Records
+++
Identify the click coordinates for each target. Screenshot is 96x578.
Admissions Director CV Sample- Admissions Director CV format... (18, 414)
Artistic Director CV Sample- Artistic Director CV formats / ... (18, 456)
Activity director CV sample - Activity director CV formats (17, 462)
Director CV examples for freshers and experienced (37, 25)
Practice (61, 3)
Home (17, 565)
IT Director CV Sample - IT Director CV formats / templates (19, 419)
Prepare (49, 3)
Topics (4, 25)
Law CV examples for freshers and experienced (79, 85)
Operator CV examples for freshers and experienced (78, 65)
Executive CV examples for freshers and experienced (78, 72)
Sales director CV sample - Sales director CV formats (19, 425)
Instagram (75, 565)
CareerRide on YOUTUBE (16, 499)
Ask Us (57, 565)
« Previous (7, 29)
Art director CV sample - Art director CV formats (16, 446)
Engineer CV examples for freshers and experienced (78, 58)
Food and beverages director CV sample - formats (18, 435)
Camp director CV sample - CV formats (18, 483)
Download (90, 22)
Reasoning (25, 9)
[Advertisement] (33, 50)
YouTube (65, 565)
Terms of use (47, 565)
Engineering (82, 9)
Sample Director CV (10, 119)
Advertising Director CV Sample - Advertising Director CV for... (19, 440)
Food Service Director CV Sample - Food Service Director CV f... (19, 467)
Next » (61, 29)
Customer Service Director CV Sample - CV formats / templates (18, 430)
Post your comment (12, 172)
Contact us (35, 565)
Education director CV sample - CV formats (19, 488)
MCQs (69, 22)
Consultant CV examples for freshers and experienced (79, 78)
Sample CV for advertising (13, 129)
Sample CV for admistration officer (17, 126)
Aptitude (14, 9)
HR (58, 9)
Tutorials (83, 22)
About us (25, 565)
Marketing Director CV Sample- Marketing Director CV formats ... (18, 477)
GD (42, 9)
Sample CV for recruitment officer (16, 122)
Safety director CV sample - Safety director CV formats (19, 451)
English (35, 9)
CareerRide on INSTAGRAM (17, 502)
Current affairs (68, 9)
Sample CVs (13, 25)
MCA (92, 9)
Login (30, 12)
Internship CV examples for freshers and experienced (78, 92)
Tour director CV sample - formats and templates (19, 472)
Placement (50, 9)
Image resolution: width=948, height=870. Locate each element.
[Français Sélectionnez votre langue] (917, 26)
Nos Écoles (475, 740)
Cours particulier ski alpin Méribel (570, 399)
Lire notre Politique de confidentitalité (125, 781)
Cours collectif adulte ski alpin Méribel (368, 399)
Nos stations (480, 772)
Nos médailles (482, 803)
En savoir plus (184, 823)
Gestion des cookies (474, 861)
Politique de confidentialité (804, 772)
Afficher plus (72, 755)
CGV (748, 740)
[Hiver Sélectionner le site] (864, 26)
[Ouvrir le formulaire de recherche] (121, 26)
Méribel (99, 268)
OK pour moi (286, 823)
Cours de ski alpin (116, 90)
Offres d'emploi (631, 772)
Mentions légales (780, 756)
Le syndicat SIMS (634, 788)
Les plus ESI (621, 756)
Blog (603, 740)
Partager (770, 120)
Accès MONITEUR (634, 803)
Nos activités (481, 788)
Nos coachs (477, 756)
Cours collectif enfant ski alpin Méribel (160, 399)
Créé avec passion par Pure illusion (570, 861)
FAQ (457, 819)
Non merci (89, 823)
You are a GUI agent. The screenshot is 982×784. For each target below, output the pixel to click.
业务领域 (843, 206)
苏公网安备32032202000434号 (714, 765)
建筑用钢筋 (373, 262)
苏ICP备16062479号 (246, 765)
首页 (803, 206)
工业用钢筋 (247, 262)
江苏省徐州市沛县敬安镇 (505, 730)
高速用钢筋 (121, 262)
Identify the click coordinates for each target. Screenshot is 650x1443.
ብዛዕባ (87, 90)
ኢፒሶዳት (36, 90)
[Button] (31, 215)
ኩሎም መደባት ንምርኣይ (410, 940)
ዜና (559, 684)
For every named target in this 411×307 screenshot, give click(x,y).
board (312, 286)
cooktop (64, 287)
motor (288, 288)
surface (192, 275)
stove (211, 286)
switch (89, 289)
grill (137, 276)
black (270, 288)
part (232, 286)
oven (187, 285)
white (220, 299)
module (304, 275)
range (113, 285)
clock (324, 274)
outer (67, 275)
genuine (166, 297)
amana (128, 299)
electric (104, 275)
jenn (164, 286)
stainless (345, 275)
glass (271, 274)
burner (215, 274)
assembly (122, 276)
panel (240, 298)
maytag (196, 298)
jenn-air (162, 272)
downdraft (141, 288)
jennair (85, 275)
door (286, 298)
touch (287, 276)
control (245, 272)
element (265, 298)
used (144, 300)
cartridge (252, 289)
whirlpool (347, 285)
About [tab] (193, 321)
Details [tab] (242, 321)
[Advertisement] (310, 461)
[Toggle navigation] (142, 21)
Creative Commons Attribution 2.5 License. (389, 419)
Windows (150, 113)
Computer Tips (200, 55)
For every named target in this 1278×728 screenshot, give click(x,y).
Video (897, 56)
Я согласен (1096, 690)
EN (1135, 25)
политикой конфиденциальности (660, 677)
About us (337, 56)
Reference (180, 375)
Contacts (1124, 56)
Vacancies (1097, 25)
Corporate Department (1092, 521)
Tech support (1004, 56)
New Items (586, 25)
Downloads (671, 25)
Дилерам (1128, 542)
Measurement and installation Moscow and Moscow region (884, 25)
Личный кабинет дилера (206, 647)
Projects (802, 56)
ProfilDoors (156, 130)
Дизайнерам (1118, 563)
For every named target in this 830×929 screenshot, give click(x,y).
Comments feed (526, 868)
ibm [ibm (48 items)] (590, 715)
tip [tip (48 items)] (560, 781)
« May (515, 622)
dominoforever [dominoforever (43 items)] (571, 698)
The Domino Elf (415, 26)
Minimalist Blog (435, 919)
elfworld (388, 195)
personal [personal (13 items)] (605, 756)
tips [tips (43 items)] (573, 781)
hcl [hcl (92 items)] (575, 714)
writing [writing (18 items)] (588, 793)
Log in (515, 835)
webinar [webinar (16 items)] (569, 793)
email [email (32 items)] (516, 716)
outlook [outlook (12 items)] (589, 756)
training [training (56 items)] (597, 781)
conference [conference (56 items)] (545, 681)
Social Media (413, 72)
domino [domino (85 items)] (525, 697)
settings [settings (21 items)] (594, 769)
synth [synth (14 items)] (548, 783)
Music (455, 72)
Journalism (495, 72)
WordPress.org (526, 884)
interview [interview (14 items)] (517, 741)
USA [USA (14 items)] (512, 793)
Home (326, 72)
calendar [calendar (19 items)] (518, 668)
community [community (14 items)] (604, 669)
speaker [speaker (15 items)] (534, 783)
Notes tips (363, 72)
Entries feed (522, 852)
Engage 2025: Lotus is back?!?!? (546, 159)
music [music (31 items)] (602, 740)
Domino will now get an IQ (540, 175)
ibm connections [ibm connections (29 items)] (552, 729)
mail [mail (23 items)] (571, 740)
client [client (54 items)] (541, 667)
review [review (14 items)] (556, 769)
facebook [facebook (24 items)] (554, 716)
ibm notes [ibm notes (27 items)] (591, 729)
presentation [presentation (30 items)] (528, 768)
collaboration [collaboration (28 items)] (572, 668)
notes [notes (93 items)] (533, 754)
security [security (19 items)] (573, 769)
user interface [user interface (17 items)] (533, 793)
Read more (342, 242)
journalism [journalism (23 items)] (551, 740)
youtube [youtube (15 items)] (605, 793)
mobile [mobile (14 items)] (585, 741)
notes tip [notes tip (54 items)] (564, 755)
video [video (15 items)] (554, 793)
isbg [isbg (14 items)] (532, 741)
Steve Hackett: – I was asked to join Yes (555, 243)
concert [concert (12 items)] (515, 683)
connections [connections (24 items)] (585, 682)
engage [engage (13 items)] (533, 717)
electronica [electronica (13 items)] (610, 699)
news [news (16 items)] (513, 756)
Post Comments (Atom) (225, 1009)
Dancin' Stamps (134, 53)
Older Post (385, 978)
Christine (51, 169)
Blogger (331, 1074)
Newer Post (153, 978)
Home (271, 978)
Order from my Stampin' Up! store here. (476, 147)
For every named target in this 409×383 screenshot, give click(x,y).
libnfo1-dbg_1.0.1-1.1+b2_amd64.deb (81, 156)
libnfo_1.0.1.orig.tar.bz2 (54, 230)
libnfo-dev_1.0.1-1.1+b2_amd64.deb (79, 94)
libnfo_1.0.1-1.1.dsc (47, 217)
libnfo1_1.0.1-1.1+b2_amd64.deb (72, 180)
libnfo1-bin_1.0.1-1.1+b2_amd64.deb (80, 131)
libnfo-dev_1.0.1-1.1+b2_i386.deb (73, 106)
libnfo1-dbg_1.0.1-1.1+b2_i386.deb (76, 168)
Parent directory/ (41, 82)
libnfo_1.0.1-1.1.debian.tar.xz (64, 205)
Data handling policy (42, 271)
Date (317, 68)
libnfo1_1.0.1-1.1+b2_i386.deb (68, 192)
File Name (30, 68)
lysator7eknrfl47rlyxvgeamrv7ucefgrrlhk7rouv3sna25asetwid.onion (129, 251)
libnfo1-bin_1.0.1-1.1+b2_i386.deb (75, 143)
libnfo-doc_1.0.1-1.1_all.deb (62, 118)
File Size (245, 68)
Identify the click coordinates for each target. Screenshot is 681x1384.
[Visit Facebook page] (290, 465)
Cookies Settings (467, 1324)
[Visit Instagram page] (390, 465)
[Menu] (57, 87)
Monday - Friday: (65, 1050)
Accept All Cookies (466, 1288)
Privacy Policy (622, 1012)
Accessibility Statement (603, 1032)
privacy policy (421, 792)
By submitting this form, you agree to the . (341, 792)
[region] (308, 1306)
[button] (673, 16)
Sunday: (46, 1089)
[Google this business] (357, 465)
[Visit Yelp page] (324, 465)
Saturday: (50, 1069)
+++
### What the exercise asks
In the stretch of material from the line containing "Steve Hackett: –" through the line containing "libnfo1_1.0.1-1.1+b2_i386.deb (68, 192)", change "Post" to "Entry" and write out those lines again with everything else left as it is.

### Solution
Steve Hackett: – I was asked to join Yes (555, 243)
concert [concert (12 items)] (515, 683)
connections [connections (24 items)] (585, 682)
engage [engage (13 items)] (533, 717)
electronica [electronica (13 items)] (610, 699)
news [news (16 items)] (513, 756)
Entry Comments (Atom) (225, 1009)
Dancin' Stamps (134, 53)
Older Entry (385, 978)
Christine (51, 169)
Blogger (331, 1074)
Newer Entry (153, 978)
Home (271, 978)
Order from my Stampin' Up! store here. (476, 147)
For every named target in this 409×383 screenshot, give click(x,y).
libnfo1-dbg_1.0.1-1.1+b2_amd64.deb (81, 156)
libnfo_1.0.1.orig.tar.bz2 (54, 230)
libnfo-dev_1.0.1-1.1+b2_amd64.deb (79, 94)
libnfo_1.0.1-1.1.dsc (47, 217)
libnfo1_1.0.1-1.1+b2_amd64.deb (72, 180)
libnfo1-bin_1.0.1-1.1+b2_amd64.deb (80, 131)
libnfo-dev_1.0.1-1.1+b2_i386.deb (73, 106)
libnfo1-dbg_1.0.1-1.1+b2_i386.deb (76, 168)
Parent directory/ (41, 82)
libnfo_1.0.1-1.1.debian.tar.xz (64, 205)
Data handling policy (42, 271)
Date (317, 68)
libnfo1_1.0.1-1.1+b2_i386.deb (68, 192)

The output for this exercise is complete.